Background information
- Also known as: Clarence Reid
- Born: Clarence Henry Reid February 14, 1939 Cochran, Georgia, U.S.
- Died: January 17, 2016 (aged 76) Lauderdale Lakes, Florida, U.S.
- Genres: Parody; comedy; R&B; soul; funk; hip hop; punk rock;
- Occupations: Rapper; singer; songwriter; record producer;
- Years active: 1960–2016
- Labels: TK Records; Alternative Tentacles;
- Formerly of: Willie Clarke

= Blowfly (musician) =

American musician (1939–2016)

Clarence Henry Reid (February 14, 1939 – January 17, 2016) was an American musician, songwriter and producer also known by the stage name and alternate persona Blowfly. He released over 25 parody albums as Blowfly and another three albums as Clarence Reid.

== Biography ==
Reid was born in Cochran, Georgia, in 1939 and moved to West Palm Beach, Florida, in his adolescence (c. 1949). His stage name was given to him by his grandmother who he would visit in Georgia occasionally. During this time, Reid would make explicit parodies of the country music that was popular on the airwaves in Cochran then, prompting his grandmother to brand him a "blowfly". "In hillbilly, you'll find some of the best lyrics and morals. I used to listen to Homer and Jethro, and they would rap most of the time, only they didn't call it rap then. They used to call it soul talkin'. As a form of revenge, I would take songs like "The Twist," and I would change it from (sings) "Come on baby, let's do the twist" to "Come on baby, and suck my d-!" My grandma would say that's terrible, you're a poor excuse for a human being.

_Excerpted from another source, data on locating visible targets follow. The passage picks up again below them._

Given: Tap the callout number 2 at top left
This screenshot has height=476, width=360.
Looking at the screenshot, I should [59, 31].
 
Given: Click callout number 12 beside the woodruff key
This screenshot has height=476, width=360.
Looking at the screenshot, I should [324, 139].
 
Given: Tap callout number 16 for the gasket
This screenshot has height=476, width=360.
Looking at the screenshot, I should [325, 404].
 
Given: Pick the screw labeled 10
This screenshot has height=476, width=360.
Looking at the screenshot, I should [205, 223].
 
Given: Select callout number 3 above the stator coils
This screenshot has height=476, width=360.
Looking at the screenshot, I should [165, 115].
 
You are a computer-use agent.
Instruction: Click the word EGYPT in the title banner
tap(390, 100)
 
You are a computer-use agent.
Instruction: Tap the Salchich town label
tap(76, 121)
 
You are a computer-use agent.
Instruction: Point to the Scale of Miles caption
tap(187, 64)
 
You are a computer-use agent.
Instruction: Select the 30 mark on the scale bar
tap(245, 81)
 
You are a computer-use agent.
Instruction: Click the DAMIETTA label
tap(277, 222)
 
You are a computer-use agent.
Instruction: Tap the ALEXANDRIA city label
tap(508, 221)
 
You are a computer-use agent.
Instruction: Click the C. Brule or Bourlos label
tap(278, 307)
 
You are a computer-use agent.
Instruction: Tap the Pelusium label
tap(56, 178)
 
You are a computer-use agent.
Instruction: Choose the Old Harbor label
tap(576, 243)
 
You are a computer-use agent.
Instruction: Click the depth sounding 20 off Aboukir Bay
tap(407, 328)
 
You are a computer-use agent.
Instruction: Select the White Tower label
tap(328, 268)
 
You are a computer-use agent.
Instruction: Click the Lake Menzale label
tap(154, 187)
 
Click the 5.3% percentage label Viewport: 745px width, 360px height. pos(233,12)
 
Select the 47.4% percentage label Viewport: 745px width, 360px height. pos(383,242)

Child, you're nastier than a blowfly."During the 1960s and 1970s he wrote for and produced artists including Betty Wright, Sam & Dave, Gwen McCrae, Jimmy "Bo" Horne, Bobby Byrd, and KC & the Sunshine Band. Reid wrote hit songs such as Betty Wright's Clean Up Woman and Gwen McCrae's Rockin' Chair. During this period he was also a recording artist, cutting many of his own songs, including "Nobody But You Babe" and his first XXX record, "Oddballs" which was reworked into "Rapp Dirty" several years later.

Reid wrote sexually explicit versions of hit songs for fun but only performed them for his friends at parties or in the studio. In 1971, he along with a band of studio musicians, recorded a whole album of these songs under the name Blowfly. The album, The Weird World of Blowfly, features Reid dressed as a low-rent supervillain on its cover. Blowfly continued to perform in bizarre costumes as his Blowfly character and record sexually explicit albums throughout the 1970s and 1980s. Reid claimed to be one of the first artists to perform in a mask, and transitioned from a "tuxedo like Dracula" or a "buttless" Clint Eastwood inspired outfit, to the spandex suits that he became known for in response to public demand. The albums were widely popular as "party records". He recorded the explicit version of his song "Rapp Dirty" (a.k.a. "Blowfly's Rapp") in 1980. Blowfly has been described as the root of Gangsta rap.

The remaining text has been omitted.